Please render the lines from the one containing "You are a GUI" through the last line as a two-column CSV with the columns text and answer, one row per text and its answer. Put each value in a single quoted field, turn line breaks into spaces, and leave out the pictures.

[Lines for locating words and elements]
################

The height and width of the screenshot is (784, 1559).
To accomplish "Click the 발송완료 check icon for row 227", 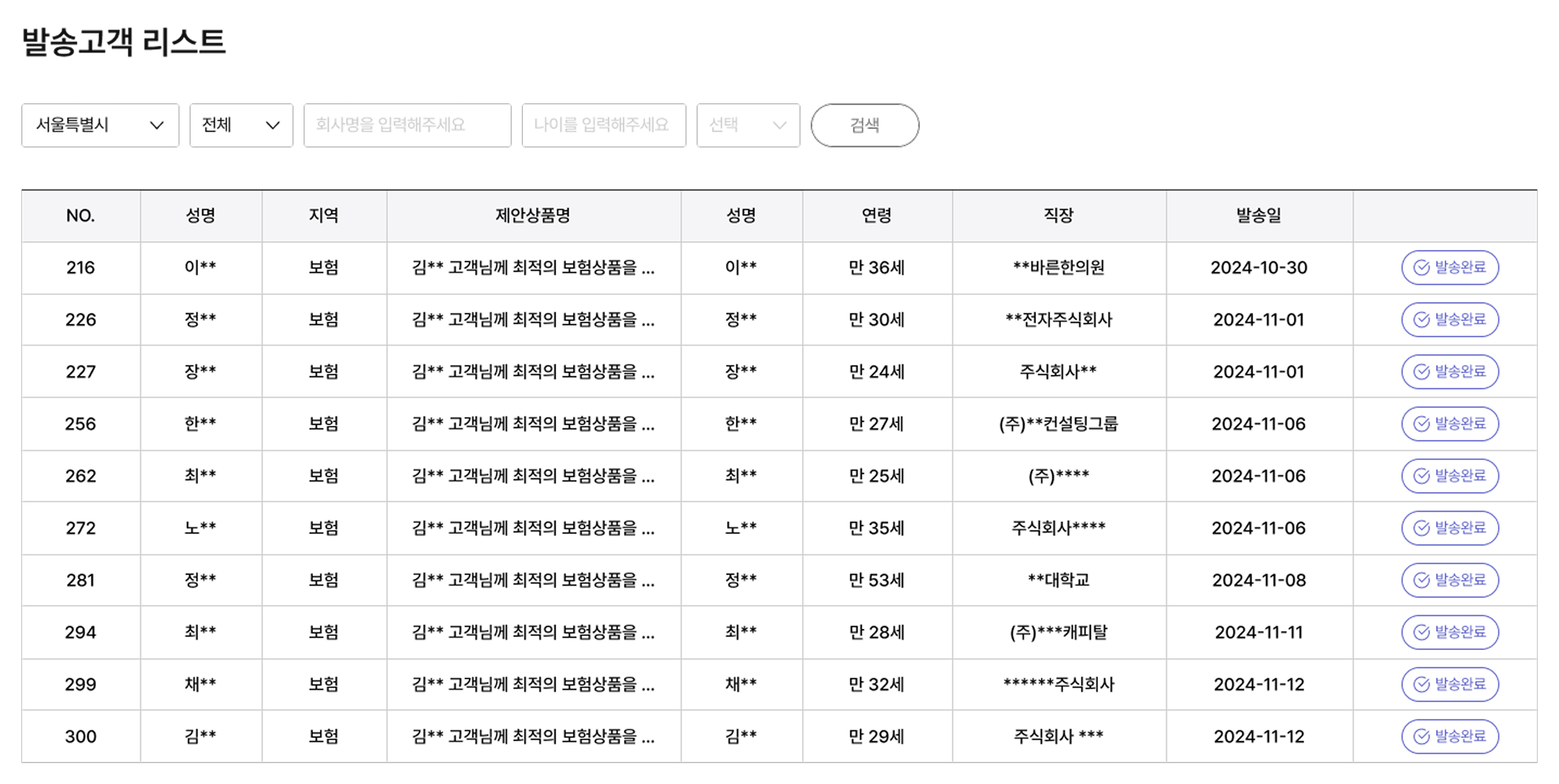I will [x=1421, y=372].
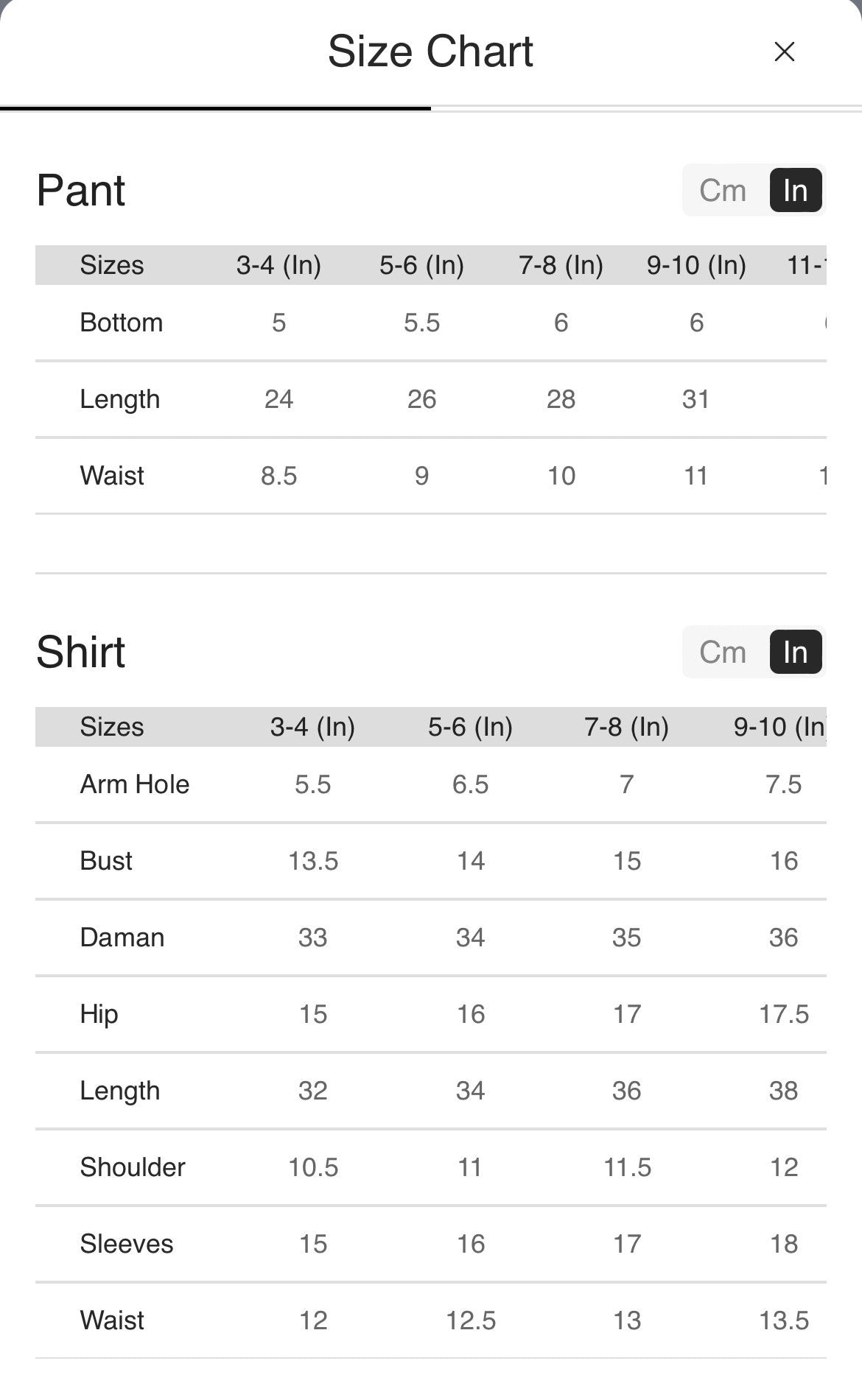Screen dimensions: 862x1400
Task: Select the In unit for Pant
Action: 795,191
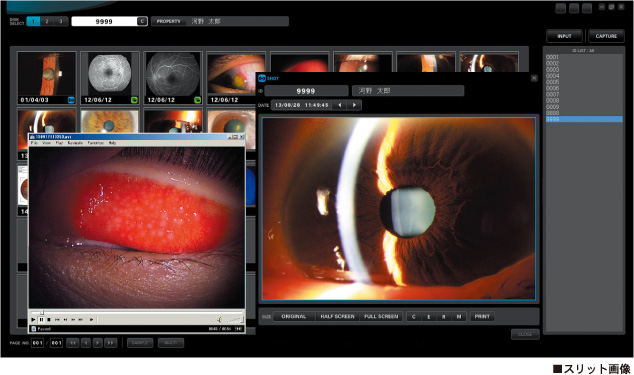Go to next date in SHOT window
Image resolution: width=634 pixels, height=375 pixels.
point(354,105)
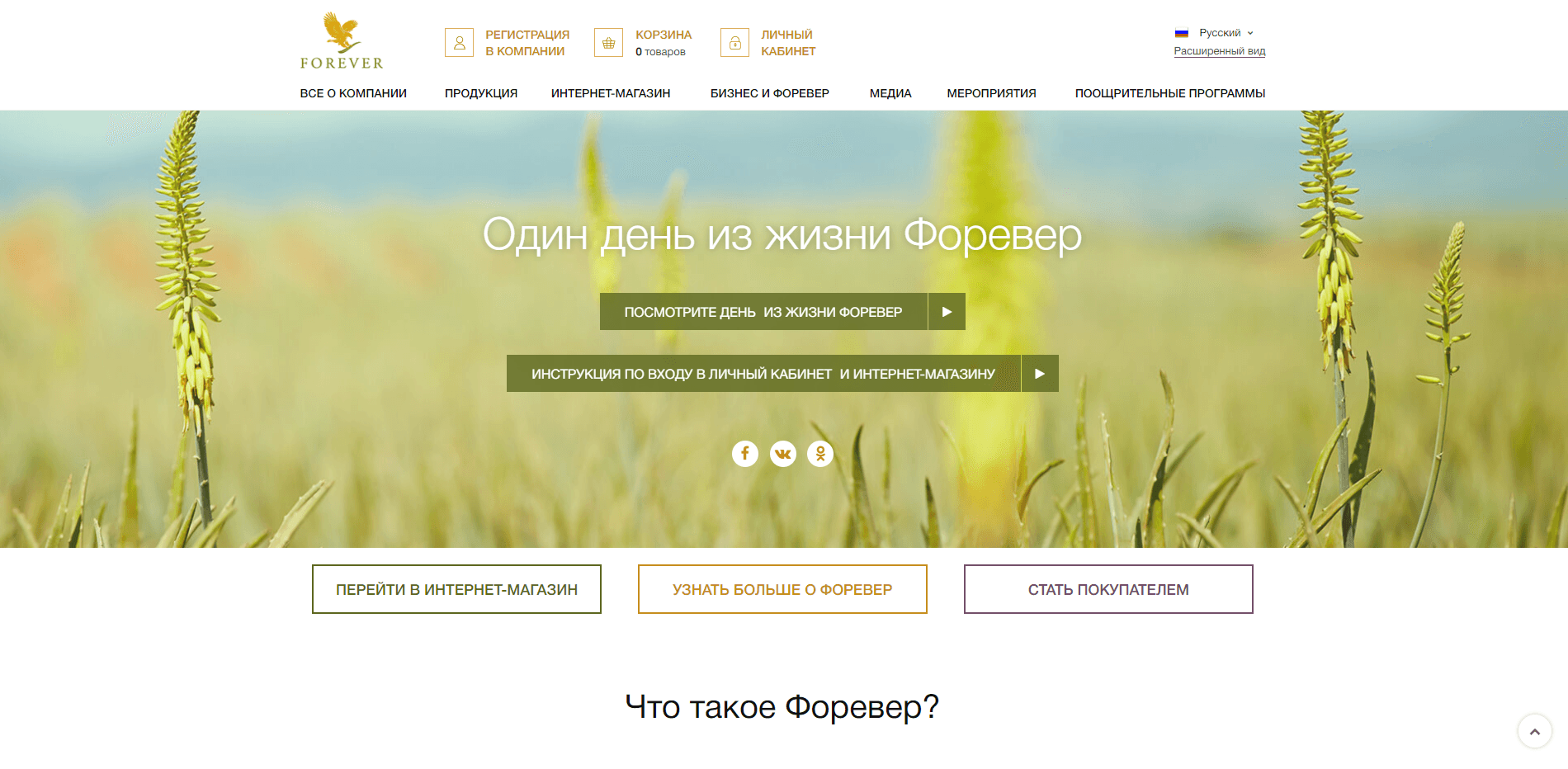The width and height of the screenshot is (1568, 769).
Task: Click the lock icon for личный кабинет
Action: click(x=734, y=42)
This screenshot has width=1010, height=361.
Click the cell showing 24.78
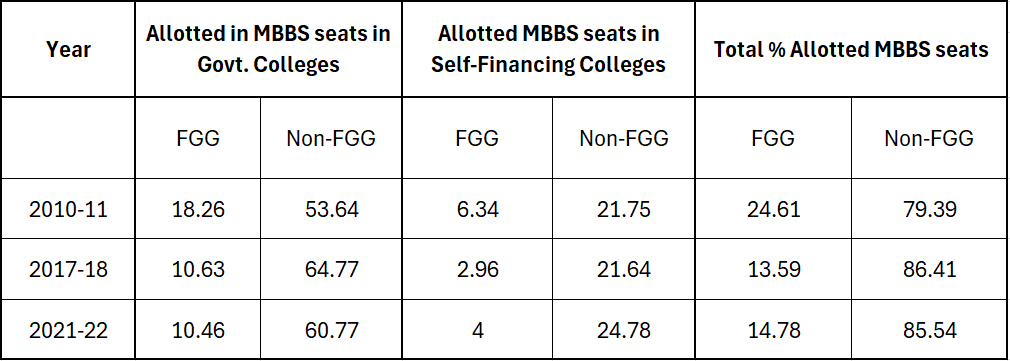pos(624,329)
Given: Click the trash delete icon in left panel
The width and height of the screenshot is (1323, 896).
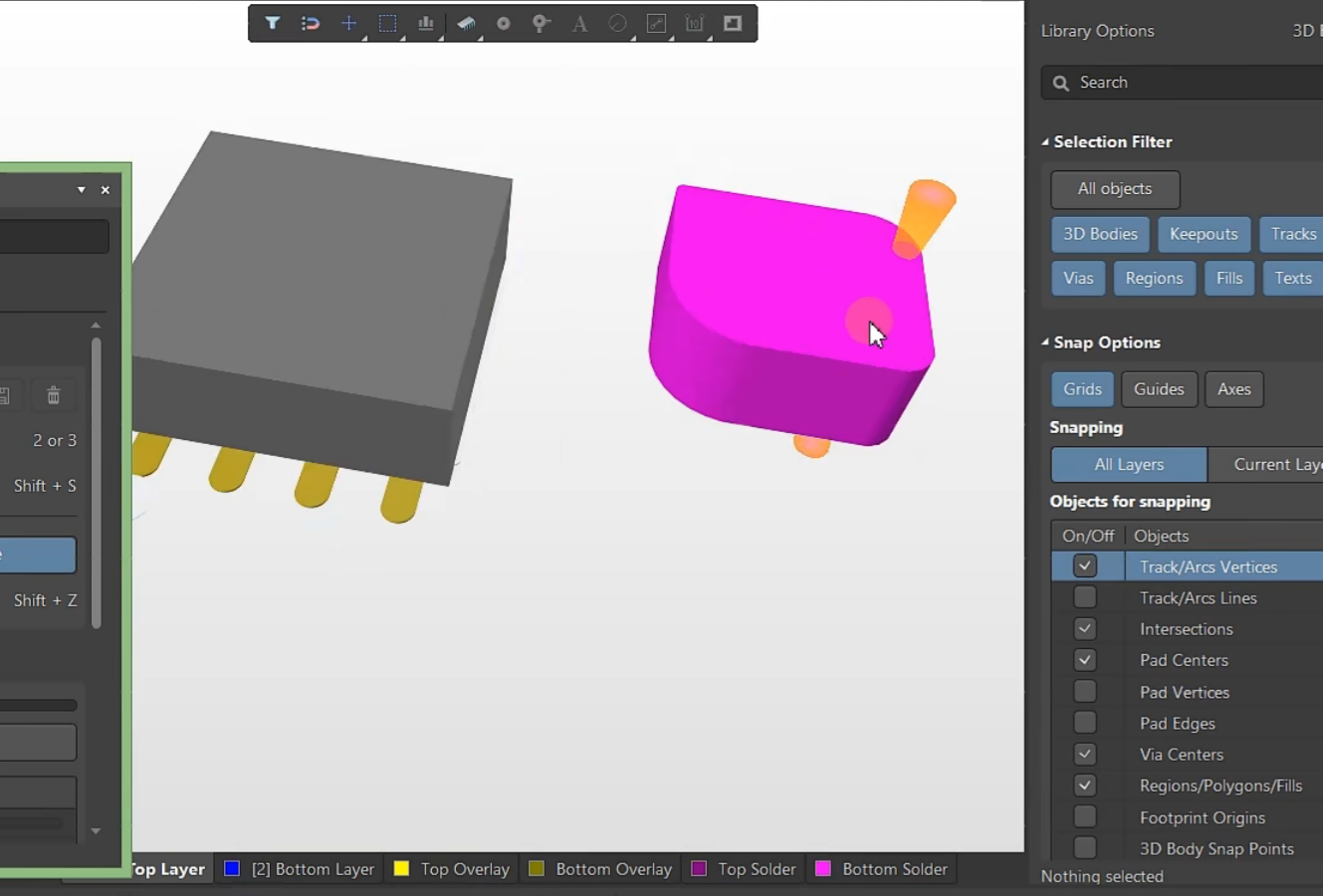Looking at the screenshot, I should (x=54, y=394).
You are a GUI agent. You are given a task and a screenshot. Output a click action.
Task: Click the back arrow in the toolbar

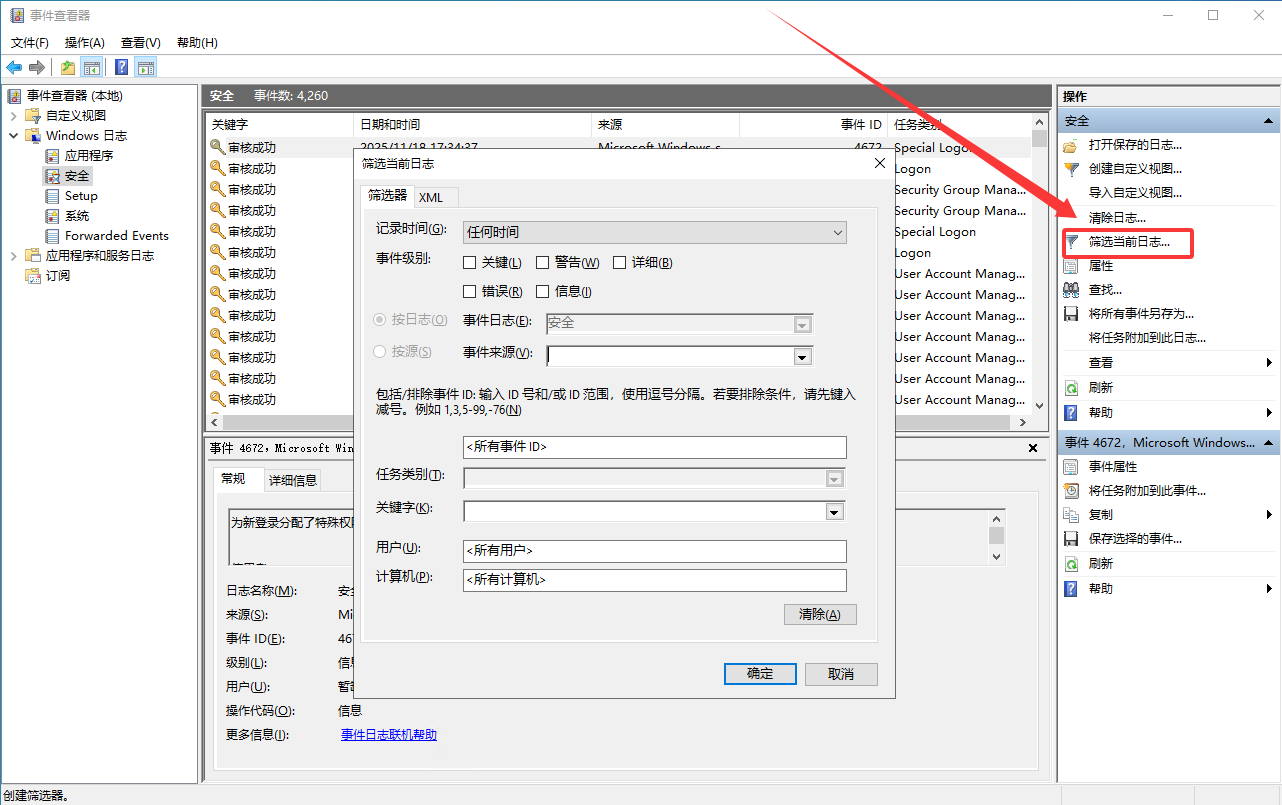point(14,67)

################

> Written response
text,answer
"You are a GUI agent. You are given a task and a screenshot. Output a click action. Task: Click the back arrow in the toolbar","point(14,67)"